## Testo fornito:

------------------------------------------------

Pianisti, cantanti e pazzerelli

Negli anni in bilico fra il secolo Ottocento e Novecento, nelle giornate di festività ufficiali, era consuetudine che le strade del poggio venissero scosse dal suono della banda cittadina. Alla testa di quel complesso, con il ruolo di capobanda, era stato nominato un facoltoso esercente il quale, con tanto di basso a tracolla, sbuffando come una locomotiva, si spostava da cima a fondo di questo gruppo allo scopo di richiamare l’attenzione dei meno preparati e pronto a dare gli attacchi. Attendeva a questo incarico con il massimo zelo in quanto la passione per la musica era così grande in lui da fargli coinvolgere dentro perfino i familiari. Poiché era persona di buon senso deve avere considerato che lo studio della musica era indiscutibilmente una gran bella cosa ma, per riuscire nella vita, specialmente in una piccola cittadina come Volterra, sarebbe stato più opportuno indirizzarsi verso gli studi classici. E proprio così che, nonostante la grande passione, deve aver ragionato per assicurare l’avvenire dei suoi due figli: una femminuccia ed un maschio.

Lei, divenuta grande, fu la buona «mammina» dei ragazzi della mia infanzia che frequentavano l’asilo infantile (oggi scuola materna) per non essere di ingombro alla propria madre. Era questo un luogo dove la signora Clarina provvedeva a tenerci ordinati, insegnarci a vivere civilmente insieme agli altri ragazzi – tutti maneschi per istinto – ed a farci servire a mezzogiorno una minestra calda che forse non tutti avrebbero trovato nella propria casa. Il figli maschio, messo da parte lo studio del pianoforte, si attaccò alle dottrine di Esculapio per divenire presto un medico del nostro manicomio.

Quei volterrani che hanno i capelli piuttosto brinati hanno capito a volo che sto parlando di Eufranio Pochini (chiamato Franio) e dei suoi figli Clarina ed Ermanno.

La bottega del nostro Franio, situata in Borgo Santo Stefano era una delle tante botteghe sparse lungo i sobborghi di Volterra dove, insieme al pane ed alla pasta, venivano smerciate molte altre cose compreso il vino che veniva venduto anche a bicchieri. Alla mattina, nelle ore antelucane, coloro che si recavano al lavoro, passando davanti a questa bottega potevano mettere nello stomaco un bicchierino di grappa o di acquavite per affrontare con maggiore energia le fatiche della giornata.

Ermanno, il dottore, tanto modesto quanto bravo e buono, dopo avere conseguita la laurea in medicina, deve avere ripreso lo studio della musica in quanto non c’era in Volterra manifestazione musicale in cui non lo vedessimo seduto al pianoforte per accompagnare cantanti in erba, o sul podio per dirigere la sparuta pattuglia degli orchestrali di casa nostra.

------------------------------------------------

## Consegna A:
Nel racconto su Volterra, quali prodotti sono nominati nel paragrafo sulla bottega di Franio in Borgo Santo Stefano? Elencali tutti.
## Consegna B:
Prosegui il racconto su Volterra a partire dalla frase finale, quella su Ermanno al pianoforte e sul podio.

## Voci di dati salvate:
------------------------------------------------

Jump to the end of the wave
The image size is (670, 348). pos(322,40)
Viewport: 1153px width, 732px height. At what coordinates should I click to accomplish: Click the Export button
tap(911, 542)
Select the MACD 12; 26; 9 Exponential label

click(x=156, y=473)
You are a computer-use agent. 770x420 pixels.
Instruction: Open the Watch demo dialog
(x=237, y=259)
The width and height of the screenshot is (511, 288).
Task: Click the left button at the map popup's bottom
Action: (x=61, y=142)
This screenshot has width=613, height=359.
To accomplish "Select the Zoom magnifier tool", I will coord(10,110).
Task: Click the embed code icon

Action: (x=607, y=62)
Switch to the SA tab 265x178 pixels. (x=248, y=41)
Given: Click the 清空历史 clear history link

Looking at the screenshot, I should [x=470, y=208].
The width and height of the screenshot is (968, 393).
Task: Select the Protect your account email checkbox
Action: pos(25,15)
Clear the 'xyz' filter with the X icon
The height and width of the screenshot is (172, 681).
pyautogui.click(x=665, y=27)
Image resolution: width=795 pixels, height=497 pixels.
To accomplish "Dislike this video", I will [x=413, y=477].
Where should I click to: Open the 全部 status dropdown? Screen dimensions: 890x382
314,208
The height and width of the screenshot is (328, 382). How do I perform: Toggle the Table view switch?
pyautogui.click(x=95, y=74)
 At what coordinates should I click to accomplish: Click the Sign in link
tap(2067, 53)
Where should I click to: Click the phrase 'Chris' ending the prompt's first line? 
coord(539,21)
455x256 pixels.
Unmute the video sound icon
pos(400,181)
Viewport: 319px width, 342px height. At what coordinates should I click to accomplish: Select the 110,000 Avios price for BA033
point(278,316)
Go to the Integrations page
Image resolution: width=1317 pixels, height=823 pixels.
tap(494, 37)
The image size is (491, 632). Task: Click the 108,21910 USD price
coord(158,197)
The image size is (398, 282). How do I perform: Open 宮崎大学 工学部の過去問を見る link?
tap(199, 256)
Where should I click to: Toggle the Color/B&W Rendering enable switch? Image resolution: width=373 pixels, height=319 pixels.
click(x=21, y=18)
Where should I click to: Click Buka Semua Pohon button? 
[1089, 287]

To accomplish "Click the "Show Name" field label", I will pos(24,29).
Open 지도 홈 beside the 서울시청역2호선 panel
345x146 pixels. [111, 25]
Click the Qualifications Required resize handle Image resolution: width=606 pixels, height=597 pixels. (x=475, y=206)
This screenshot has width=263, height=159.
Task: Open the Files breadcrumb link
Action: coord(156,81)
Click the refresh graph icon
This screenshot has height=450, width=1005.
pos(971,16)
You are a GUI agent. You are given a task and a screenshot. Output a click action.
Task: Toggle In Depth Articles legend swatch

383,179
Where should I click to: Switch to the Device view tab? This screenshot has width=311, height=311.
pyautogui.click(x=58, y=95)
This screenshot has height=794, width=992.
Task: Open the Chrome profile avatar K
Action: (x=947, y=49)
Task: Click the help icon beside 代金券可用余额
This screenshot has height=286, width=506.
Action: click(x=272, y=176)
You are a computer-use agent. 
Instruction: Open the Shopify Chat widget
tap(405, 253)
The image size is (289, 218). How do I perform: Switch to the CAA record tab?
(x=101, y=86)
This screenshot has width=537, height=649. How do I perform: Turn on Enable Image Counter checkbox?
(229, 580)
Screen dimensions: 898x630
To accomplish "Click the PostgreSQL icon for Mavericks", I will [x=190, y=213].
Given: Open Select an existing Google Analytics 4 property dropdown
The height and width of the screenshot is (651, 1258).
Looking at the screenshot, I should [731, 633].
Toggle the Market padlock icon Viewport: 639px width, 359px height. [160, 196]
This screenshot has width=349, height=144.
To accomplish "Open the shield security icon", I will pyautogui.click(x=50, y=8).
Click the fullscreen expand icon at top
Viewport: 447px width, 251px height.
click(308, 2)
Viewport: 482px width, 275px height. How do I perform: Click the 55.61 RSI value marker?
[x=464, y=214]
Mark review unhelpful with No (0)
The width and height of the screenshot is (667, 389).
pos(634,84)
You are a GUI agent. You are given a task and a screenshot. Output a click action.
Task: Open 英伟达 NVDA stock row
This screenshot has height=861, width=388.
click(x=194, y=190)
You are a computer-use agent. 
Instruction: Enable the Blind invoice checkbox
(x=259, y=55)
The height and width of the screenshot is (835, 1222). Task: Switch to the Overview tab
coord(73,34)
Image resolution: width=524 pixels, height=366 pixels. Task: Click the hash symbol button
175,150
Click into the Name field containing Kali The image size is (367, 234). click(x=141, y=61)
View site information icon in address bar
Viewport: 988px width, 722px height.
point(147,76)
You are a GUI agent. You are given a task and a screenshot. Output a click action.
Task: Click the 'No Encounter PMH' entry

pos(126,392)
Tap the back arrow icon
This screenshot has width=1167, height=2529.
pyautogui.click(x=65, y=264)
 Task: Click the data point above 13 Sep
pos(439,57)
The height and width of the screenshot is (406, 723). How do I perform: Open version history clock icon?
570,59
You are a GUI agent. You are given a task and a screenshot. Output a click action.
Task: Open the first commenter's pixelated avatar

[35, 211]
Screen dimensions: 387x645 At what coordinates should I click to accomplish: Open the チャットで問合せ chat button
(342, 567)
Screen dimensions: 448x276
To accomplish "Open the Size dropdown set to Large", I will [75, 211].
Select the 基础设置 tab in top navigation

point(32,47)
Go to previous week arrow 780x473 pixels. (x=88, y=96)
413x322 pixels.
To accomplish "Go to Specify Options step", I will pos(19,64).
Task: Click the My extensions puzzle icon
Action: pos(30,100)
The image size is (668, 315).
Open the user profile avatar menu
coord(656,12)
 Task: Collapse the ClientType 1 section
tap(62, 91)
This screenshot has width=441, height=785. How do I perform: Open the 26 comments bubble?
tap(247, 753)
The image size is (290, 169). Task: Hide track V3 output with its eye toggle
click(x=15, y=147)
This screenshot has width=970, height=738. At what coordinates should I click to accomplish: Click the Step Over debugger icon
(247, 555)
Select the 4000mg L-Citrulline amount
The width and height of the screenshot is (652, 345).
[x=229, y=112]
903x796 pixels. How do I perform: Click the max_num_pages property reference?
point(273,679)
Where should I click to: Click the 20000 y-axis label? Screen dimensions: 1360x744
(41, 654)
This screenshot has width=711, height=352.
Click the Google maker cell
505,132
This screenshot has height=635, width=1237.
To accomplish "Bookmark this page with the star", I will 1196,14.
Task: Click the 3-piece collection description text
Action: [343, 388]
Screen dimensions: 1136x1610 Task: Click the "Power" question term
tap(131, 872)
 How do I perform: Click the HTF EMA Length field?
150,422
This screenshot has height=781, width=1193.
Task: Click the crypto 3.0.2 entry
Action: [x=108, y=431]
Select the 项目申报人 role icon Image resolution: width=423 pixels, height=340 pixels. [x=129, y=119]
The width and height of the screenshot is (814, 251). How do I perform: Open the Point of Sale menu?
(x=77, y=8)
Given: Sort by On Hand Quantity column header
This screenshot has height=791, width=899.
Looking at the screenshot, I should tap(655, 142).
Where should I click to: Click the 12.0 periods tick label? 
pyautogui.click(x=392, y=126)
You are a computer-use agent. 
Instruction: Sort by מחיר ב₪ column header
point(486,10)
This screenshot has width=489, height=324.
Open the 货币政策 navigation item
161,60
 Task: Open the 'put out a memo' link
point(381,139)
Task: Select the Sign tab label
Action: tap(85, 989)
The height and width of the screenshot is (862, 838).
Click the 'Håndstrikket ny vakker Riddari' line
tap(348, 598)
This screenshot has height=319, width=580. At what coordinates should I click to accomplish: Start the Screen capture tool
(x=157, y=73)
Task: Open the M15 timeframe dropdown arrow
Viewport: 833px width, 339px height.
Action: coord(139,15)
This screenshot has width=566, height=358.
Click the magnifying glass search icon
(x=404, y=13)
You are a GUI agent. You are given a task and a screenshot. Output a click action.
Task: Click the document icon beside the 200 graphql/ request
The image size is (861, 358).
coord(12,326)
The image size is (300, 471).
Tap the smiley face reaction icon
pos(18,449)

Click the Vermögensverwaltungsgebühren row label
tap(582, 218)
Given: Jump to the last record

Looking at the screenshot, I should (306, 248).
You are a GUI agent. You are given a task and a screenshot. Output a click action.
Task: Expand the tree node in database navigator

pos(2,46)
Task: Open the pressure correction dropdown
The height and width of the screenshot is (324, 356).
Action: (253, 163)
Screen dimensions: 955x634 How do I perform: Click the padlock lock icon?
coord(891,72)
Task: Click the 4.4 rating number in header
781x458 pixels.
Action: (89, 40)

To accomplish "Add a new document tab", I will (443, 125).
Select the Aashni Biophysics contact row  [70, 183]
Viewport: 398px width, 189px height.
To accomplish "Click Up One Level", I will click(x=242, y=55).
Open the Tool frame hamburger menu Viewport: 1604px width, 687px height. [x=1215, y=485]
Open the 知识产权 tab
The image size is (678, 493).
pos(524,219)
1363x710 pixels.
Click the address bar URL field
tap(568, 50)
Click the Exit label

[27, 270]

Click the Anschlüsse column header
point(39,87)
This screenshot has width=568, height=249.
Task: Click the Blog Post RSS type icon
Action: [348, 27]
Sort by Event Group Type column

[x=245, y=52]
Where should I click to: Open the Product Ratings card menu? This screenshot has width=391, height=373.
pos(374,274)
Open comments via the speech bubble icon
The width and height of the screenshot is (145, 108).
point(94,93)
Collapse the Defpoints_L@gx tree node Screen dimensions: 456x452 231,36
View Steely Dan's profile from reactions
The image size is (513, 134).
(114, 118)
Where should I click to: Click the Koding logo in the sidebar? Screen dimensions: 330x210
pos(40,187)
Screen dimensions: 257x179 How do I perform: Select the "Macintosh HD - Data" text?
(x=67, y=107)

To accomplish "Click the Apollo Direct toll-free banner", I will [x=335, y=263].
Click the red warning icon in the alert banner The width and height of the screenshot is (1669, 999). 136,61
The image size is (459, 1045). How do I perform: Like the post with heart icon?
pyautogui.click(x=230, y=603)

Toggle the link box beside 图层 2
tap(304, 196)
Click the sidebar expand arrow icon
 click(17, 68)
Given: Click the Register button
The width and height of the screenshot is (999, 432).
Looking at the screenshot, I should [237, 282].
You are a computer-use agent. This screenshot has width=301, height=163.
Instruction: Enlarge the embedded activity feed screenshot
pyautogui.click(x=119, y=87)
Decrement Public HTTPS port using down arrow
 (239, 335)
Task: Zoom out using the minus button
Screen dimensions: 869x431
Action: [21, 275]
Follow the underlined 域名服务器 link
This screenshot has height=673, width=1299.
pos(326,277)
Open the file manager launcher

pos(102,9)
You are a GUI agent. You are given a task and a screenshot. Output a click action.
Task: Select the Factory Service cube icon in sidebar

------------------------------------------------

## Risposta A:
pane, pasta, vino, grappa, acquavite

## Risposta B:
Spesso veniva chiamato per la preparazione delle «masse corali» nelle stagioni liriche cosicché, quando vennero a mancare i due capi-coro della generazione «garibaldina», «bellocchio» e «micciano», ed i coristi volterrani decisero di riunirsi in associazione (la corale «Arrigo Boito»), ne divenne l’istruttore ufficiale. In questa associazione, la cosa risale a dopo gli anni venti, erano presenti anche alcuni coristi della vecchia guardia che, mai e poi mai, avrebbero rinunciato ad un bicchiere di vino tra una cantata e l’altra. Sostenevano che il vino rischiarava la voce e il nostro Ermanno, nonostante fosse astemio, o quasi, non se la sentiva di porre il veto anche se il viziaccio del bere dava origine, in quella accolta di energumeni, a liti e chiassate a non finire. La stessa cosa era capitata anche al tempo del suo babbo – l’ottimo Franio – che, quando fungeva da capobanda, aveva abbastanza energia da tenere tutti a bada, quando però i musicanti si sedevano a tavola per festeggiare Santa Cecilia o nell’occasione di qualche trasferta nei paesi limitrofi, allora non aveva più la forza né l’autorità di comandare.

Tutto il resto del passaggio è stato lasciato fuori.